Tugas Latihan:
1) Siapa tokoh yang mengemukakan teori etika deontologi menurut bacaan tentang aliran etika?
2) Cetak tanpa perubahan bagian bacaan tentang aliran etika yang dimulai dari "Kewajiban moral sebagai" dan berakhir pada "syarat (imperatif kategoris).".

Bacaan:
____

Aliran-Aliran
dalam Etika
Etika (Etimologi), berasal dari bahasa Yunani
adalah “Ethos”, yang berarti watak kesusilaan atau adat kebiasaan (custom). Etika biasanya
berkaitan erat dengan perkataan moral yang merupakan istilah dari bahasa Latin,
yaitu “Mos” dan dalam bentuk jamaknya “Mores”, yang berarti juga adat kebiasaan
atau cara hidup seseorang dengan melakukan perbuatan yang baik (kesusilaan),
dan menghindari hal-hal tindakan yang buruk. Dalam etika terdapat
aliran-aliran sebagai berikut:
Etika deontologi memandang bahwa tindakan dinilai baik atau
buruk berdasarkan apakah tindakan itu sesuai atau tidak dengan kewajiban. Etika
deontologi tidak mempersoalkan akibat dari tindakan tersebut, baik atau buruk.
Kebaikan adalah ketika seseorang melaksanakan apa yang sudah menjadi
kewajibannya.
Tokoh yang mengemukakan teori ini
adalah Immanuel Kant (1734-1804). Kant menolak akibat suatu tindakan
sebagai dasar untuk menilai tindakan tersebut karena akibat tadi
tidak menjamin universalitas dan konsistensi dalam bertindak dan menilai suatu
tindakan (Keraf, 2002: 9).
Kewajiban moral sebagai manifestasi dari hukum moral
adalah sesuatu yang sudah tertanam dalam setiap diri pribadi manusia yang
bersifat universal.Manusia dalam dirinya secara kategoris sudah dibekali
pemahaman tentang suatu tindakan itu baik atau buruk, dan keharusan untuk
melakukan kebaikan dan tidak melakukan keburukan harus dilakukan sebagai
perintah tanpa syarat (imperatif kategoris).

____

Bagian Data:
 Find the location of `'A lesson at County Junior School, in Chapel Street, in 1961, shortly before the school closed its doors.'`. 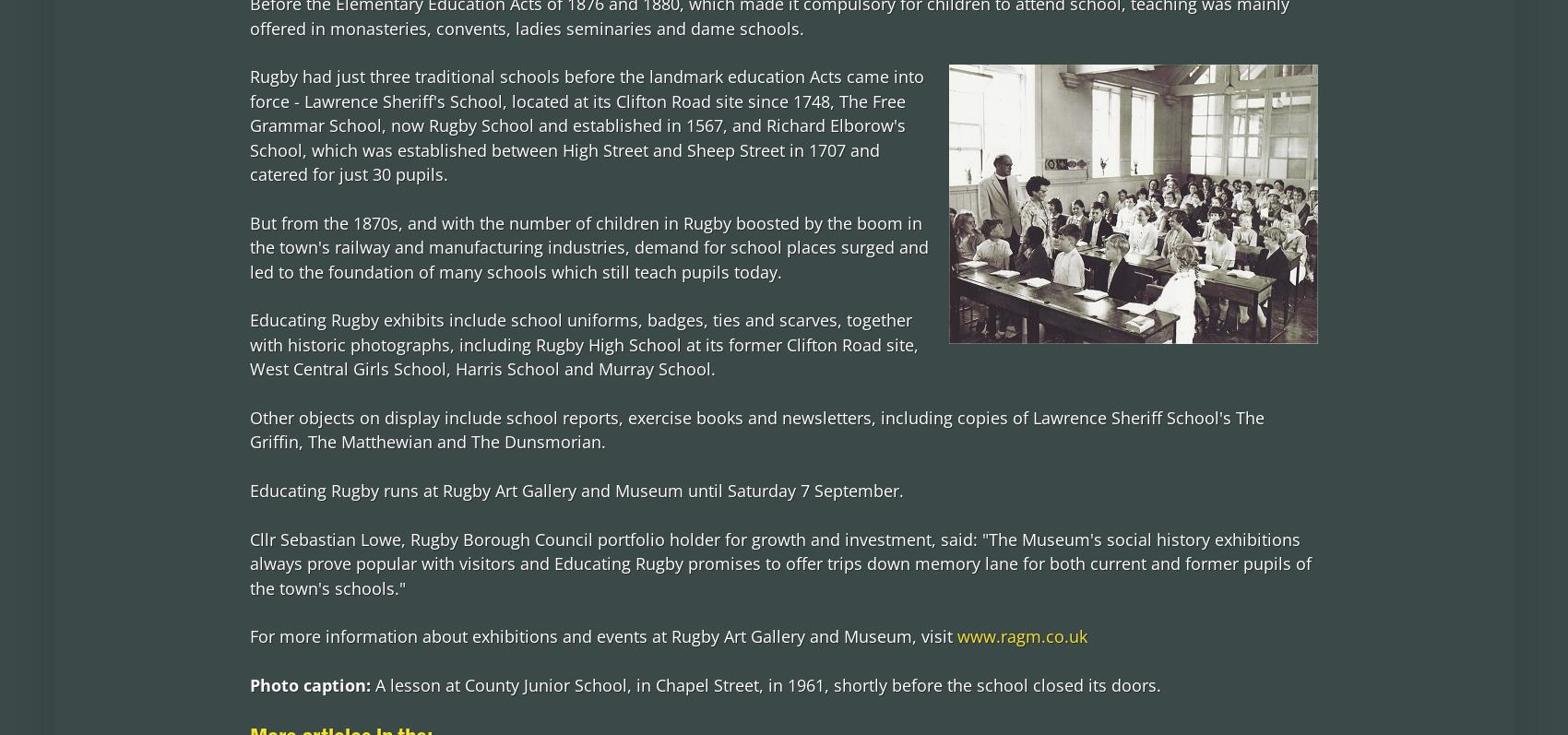

'A lesson at County Junior School, in Chapel Street, in 1961, shortly before the school closed its doors.' is located at coordinates (766, 683).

____

Jawaban:
1) Immanuel Kant (1734-1804).

2)
Kewajiban moral sebagai manifestasi dari hukum moral
adalah sesuatu yang sudah tertanam dalam setiap diri pribadi manusia yang
bersifat universal.Manusia dalam dirinya secara kategoris sudah dibekali
pemahaman tentang suatu tindakan itu baik atau buruk, dan keharusan untuk
melakukan kebaikan dan tidak melakukan keburukan harus dilakukan sebagai
perintah tanpa syarat (imperatif kategoris).